> _Action item_
Among the entries that follow, some lines contain the word "computer". Show all of them.

*** Opening Records provided ***

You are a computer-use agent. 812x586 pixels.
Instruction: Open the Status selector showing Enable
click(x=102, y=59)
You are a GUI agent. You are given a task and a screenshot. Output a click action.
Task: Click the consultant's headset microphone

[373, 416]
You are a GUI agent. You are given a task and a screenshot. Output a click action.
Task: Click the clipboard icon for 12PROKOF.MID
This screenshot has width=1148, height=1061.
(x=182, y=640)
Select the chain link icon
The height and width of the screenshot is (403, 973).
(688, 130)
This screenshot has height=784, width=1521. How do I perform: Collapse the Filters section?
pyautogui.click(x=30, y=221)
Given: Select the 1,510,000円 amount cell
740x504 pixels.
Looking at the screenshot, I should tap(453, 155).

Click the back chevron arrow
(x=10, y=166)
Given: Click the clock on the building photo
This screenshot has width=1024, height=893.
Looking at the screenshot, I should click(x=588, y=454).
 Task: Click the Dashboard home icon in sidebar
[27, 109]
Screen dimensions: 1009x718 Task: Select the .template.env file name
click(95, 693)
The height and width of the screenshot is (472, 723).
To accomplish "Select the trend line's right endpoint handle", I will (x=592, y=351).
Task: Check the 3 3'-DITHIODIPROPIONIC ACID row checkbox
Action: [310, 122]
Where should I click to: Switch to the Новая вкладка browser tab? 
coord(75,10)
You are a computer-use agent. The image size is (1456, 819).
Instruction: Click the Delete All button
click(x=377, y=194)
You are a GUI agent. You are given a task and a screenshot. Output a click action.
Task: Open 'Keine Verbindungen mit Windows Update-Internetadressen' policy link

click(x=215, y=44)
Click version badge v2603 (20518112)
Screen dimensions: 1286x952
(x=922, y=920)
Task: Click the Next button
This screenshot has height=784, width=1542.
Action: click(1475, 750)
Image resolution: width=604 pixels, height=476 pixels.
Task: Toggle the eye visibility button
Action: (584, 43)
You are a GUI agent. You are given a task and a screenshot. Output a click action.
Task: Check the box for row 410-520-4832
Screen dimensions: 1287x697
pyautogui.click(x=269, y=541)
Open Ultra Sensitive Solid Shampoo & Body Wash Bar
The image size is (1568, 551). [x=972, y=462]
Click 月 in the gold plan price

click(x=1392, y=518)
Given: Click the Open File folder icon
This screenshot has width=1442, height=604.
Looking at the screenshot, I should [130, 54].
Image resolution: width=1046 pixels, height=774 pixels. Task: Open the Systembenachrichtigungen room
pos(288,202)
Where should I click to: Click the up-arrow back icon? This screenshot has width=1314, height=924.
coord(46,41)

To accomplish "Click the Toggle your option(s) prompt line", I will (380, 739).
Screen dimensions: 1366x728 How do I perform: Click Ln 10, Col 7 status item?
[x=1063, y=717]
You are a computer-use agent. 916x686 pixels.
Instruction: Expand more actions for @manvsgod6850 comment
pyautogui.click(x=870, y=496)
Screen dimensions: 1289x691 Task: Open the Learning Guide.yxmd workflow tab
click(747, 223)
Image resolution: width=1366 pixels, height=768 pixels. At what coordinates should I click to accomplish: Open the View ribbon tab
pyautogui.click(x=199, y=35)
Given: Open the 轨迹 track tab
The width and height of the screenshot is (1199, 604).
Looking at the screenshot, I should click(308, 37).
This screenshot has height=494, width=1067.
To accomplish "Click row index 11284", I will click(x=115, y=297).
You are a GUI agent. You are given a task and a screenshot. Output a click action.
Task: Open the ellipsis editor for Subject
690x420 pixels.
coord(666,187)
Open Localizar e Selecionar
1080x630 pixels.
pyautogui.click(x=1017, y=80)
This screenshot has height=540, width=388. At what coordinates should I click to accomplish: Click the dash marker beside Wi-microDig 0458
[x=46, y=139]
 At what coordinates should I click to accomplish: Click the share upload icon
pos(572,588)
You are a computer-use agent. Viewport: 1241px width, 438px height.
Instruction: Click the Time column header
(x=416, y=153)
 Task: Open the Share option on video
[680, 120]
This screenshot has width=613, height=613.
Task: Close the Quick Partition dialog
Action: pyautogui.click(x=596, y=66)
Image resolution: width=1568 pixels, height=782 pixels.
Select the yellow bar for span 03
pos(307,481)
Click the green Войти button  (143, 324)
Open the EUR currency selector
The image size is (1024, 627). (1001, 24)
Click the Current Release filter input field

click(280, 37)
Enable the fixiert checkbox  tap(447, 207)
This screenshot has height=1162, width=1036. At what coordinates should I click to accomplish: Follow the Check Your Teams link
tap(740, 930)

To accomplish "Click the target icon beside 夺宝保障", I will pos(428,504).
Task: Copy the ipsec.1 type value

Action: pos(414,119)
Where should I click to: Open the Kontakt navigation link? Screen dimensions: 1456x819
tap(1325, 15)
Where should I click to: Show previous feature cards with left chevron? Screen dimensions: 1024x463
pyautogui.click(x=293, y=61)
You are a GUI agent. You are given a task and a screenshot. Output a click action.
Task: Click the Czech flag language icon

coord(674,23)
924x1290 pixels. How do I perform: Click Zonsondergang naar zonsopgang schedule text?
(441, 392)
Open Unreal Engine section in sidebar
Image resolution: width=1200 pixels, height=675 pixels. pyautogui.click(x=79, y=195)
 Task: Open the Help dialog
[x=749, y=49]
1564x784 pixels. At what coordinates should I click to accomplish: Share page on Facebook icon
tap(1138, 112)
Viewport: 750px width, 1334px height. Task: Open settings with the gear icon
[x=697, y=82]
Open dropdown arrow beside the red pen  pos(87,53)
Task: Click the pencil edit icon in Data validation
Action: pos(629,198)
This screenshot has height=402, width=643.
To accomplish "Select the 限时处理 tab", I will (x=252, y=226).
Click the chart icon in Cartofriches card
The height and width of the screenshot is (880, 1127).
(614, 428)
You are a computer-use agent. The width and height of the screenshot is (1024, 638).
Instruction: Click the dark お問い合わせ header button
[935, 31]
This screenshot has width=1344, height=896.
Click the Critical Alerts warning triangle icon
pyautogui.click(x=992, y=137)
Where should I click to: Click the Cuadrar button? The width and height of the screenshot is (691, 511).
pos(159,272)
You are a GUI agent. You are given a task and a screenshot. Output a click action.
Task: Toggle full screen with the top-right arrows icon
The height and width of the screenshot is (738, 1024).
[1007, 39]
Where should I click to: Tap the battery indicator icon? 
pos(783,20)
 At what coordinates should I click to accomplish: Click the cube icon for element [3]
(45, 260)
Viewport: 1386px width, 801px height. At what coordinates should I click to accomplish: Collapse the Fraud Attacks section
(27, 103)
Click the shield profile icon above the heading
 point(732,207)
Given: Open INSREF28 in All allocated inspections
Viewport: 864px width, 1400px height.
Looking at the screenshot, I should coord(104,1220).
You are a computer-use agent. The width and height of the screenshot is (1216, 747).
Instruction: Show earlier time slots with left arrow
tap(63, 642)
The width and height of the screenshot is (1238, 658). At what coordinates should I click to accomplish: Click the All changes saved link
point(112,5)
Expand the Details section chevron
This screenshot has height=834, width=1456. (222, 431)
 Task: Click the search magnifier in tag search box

*** Closing Records provided ***

> _Exercise output_
You are a computer-use agent. 812x586 pixels.
You are a computer-use agent. The image size is (1456, 819).
You are a computer-use agent. 916x686 pixels.
You are a computer-use agent. Viewport: 1241px width, 438px height.
You are a computer-use agent. The width and height of the screenshot is (1024, 638).
You are a computer-use agent. The width and height of the screenshot is (1216, 747).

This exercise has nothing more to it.